Bild: Nordlichter über einer Eiswüste in Norwegen

One and a half Norwegian

Niklas Friebel2023, Begegnungen, Länder & Sitten Leave a Comment

One and a half Norwegian

Bild: Niklas Friebel
,
12. Februar 2023

7 vs. Wild

Es macht den Anschein so zu sein, wie bei dem YouTube Erfolgs-Format „7 vs. Wild“, bei dem sieben Kandidaten sieben Tage lang in der kalten und unbarmherzigen Natur Schwedens ums Überleben kämpfen – abseits von Zivilisation und Technik. Der Kandidat im TV scheint länger nichts gegessen zu haben. Mit einem Loch im Magen starrt er hoffnungsvoll auf seine Angel.
Ich kuschel mich bei einem kaltem Bier und der fettigen Pizza immer gemütlicher auf meine Couch. Ich sehe dem Typ zu, wie er abermals aufs Neue den leeren Haken aus dem eisigen Wasser zieht, frierend, erschöpft und zutiefst frustriert. Abermals beiße ich von meiner heißen, vor Fett triefenden Pizza ab, spüle sie mit kaltem Bier runter und erhöhe die Lautstärke meines Fernsehers. Passend zum Zeitpunkt, an dem der Typ im TV sich jammernd über seine kalten und durchnässten Füße beschwert. Mit einem Kälteschaudern erinnere ich mich noch allzu gut an diesen Moment. Denn der Typ im TV bin ich!

6 Monate zuvor...

Aufgeregt schaute ich meinen Liebsten noch mal im Rückspiegel meines Autos hinterher. Es war real, ich fahre nach Norwegen. Von Mittweida aus, brach ich auf meiner 11-tägigen Odyssee nach Alta, Norwegen auf. Hier war für die nächsten 6 Monate mein Zuhause. Norwegen, ein Land, was zwar der westlichen Welt angehöhrt und doch ganz anders ist. Die Schönheit der Natur und die Wichtigkeit des Erhalts jener spielen eine essenzielle Rolle. So wunderschön und doch heimtückisch für jeden, der unvorbereitet die wunderschöne Seite Norwegens kennen lernen möchte. Lagerfeuer im Freien, Fjorde und die Gezeiten der Polarnächte faszinierten mich. Die Welt im Norden so vertraut und doch fremd.
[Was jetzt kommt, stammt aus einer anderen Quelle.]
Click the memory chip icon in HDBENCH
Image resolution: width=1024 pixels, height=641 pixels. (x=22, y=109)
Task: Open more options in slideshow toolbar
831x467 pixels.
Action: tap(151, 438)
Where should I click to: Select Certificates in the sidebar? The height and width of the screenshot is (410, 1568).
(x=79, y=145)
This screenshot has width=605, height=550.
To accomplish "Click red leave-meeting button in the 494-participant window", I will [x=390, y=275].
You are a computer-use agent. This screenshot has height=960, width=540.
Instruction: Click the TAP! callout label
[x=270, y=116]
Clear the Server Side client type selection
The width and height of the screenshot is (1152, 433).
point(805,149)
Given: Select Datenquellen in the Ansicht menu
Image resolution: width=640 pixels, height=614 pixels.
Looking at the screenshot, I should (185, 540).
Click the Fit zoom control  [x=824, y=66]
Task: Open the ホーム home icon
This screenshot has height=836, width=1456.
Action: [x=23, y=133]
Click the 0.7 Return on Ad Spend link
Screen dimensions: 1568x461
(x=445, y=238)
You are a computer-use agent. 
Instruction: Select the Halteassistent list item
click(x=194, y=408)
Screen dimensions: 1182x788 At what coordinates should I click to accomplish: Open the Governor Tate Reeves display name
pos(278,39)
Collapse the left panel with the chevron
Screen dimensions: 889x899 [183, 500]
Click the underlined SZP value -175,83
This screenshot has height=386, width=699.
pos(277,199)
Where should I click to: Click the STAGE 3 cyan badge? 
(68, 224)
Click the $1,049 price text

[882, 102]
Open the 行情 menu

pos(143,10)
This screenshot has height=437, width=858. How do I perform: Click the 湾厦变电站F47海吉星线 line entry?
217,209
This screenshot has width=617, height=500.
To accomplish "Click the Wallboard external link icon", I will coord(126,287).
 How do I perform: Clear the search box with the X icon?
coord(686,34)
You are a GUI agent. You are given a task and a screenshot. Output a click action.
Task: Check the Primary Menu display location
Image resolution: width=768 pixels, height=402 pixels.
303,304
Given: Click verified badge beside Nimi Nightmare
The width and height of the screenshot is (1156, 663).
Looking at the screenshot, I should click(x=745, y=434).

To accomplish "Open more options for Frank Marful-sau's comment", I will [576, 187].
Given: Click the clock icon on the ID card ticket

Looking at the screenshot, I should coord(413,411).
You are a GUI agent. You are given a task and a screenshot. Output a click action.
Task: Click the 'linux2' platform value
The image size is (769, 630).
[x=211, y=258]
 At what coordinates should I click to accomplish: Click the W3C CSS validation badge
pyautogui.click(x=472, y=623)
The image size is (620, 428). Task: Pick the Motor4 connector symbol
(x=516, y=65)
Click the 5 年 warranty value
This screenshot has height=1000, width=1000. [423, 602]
Tage davor - Unbeschwertheit

Ich bin Teil des Lebens im Norden geworden. Meine Freunde und ich sahen und erlebten viel. Ich versuchte immer mehr, mich als Norweger zu fühlen und mich als solcher zu integrieren. Ich fühlte mich mit dem Land, den Menschen und der Natur vertraut und verbunden.
Eines Tages fragte mich Marcus, ein norwegischer Freund, welcher mit mir zusammen im Wohnheim in Alta lebte, eine Frage:

"Möchtest du auf ein Abendteuer mitkommen um dich als Norweger zu beweisen?"
Voller Euphorie stimmte ich zu und ehe ich mich versah, kam der Tag, an dem meine beschwerliche Reise begann.

Tag 1
Reise ins Unbekannte

Vollgepackt und ohne Pullka (Ein Schlitten zum Befördern des Gepäcks) stehen wir am Beginn unserer Reise. Ich bin zwar aufgeregt, jedoch denke ich mir, es wird wie ein Campingurlaub mit meinen Freunden und schon nicht so schwer. Ich sollte diese Aussage später bereuen.
Da ich die Planung dem erfahrenem Norweger überlies, wusste ich nicht, wo wir sind, geschweige denn, wie weit wir reisen müssen.
Es geht los, Kilometer für Kilometer, über zugefrorenen Seen und Berge, immer weiter. Die Erschöpfung zerrt an uns und die eisigen Winde erschweren das Vorrankommen. Da es kein Empfang gibt, suchen wir uns unterwegs die traurig aussehenden Stümpfe von Bäumen, um Unterschlupf zu finden und mithilfe eines Kompass und einer Karte zu navigieren. Nichts mit mal eben das Handy rausholen und Google Maps einschalten.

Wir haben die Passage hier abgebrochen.